Der Projektsteuerungs-Fall vor dem BFH
In dem konkreten Fall hatten Investoren damit begonnen, mehrere Immobilien zu Vermietungszwecken zu errichten. Im Zusammenhang mit der weiteren Durchführung der Bauvorhaben stellten sie Darlehensanträge.
Finanzierende Bank verlangt Einschaltung eines Projektsteuerers
Die finanzierende Bank gewährte diese nur unter der Voraussetzung, dass ein „Projekt-Controlling-Vertrag“ (PCV) mit einer bestimmten GmbH abgeschlossen werde. Das Projektcontrolling sollte im Hinblick auf die wirtschaftlichen und regulativen Belange des Bauvorhabens erfolgen.

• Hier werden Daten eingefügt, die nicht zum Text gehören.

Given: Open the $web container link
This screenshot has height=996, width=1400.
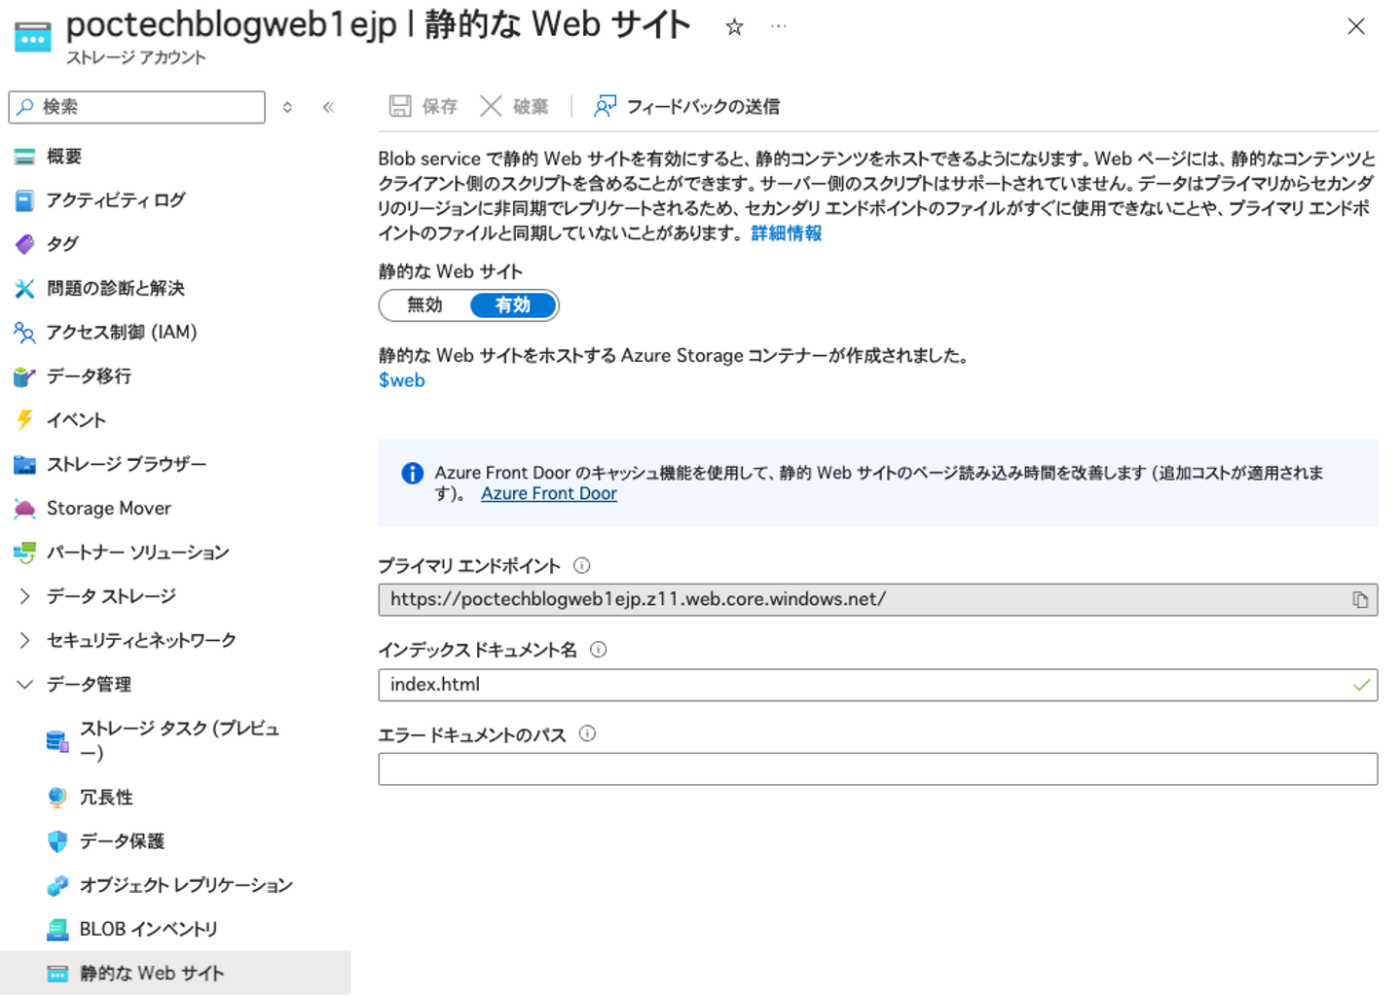Looking at the screenshot, I should (401, 380).
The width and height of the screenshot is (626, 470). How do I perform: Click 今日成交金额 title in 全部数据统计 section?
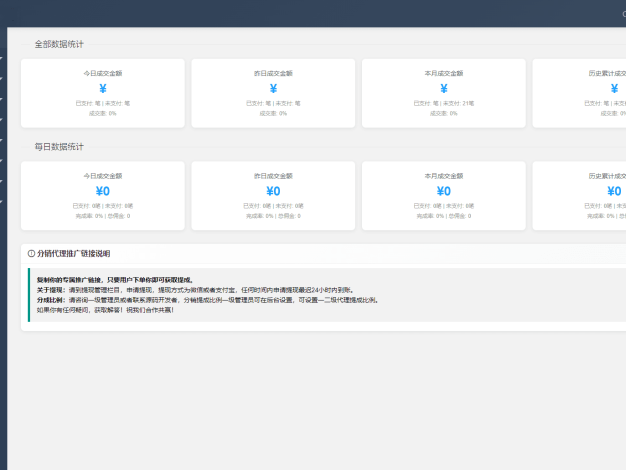pos(103,73)
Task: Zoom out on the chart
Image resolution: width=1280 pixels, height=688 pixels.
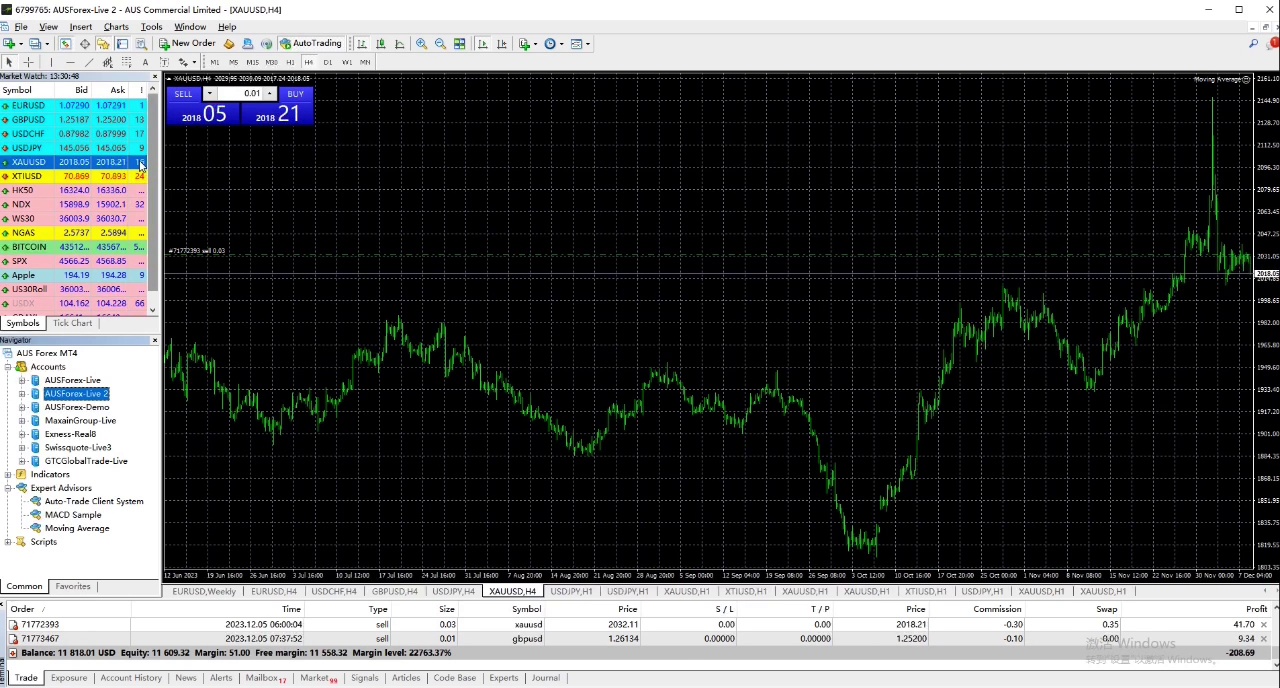Action: [440, 44]
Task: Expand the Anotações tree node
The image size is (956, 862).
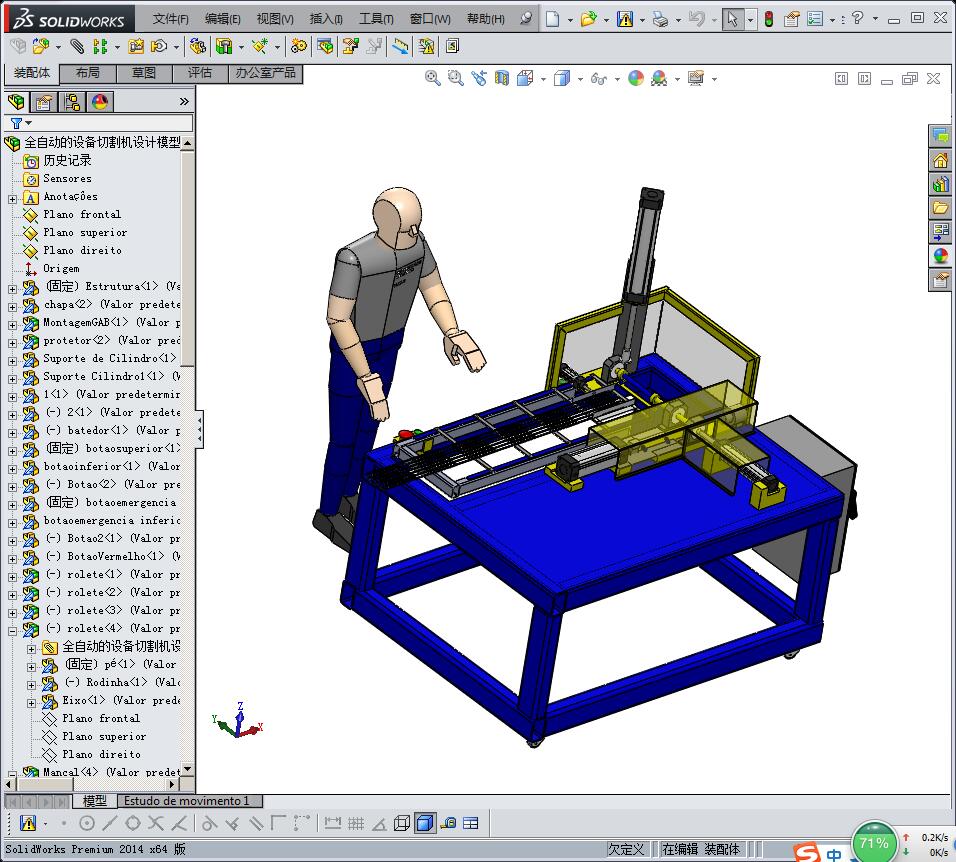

Er umfasste lt. Vertrag auch klassische Projektsteuerungsleistungen, wie z. B.:
- Übergeordnete Leistungen in allen Projektphasen
- Kontrolle der Einhaltung der Terminvorgaben
- Kontrolle der Kostenermittlung nach DIN 276
- Kontrolle der Einhaltung des Kostenrahmens mit Soll/Ist-Vergleich
- Mitwirkung bei der Überprüfung beabsichtigter Änderungen (Nutzungsänderungen, Planungsänderungen, Sondervorschläge) im Hinblick auf Termin- und Kostenauswirkungen
- Kontrolle des Abschlusses aller notwendigen Versicherungen und der rechtzeitigen Vorlage von Bürgschaften
- Erstellen regelmäßiger kurzgefasster Controlling-Reports im zweimonatlichen Rhythmus und eines Abschlussberichts innerhalb von zwei Monaten nach Endabnahme des Berichts
- Weitere Leistungen in der Phase der Ausschreibung/Vergabe
- Beratung des Auftraggebers bei Ausschreibungen zu den Qualitätsvorgaben in technischer und wirtschaftlicher Hinsicht
- Kontrolle des Leistungsumfangs und der Kostenverfolgung und der Darstellung der Abweichungen aus Ausschreibungsergebnissen von den Kostenvorgaben.Wie werden die Honorare für den Projektsteuerer bzw. -controller ...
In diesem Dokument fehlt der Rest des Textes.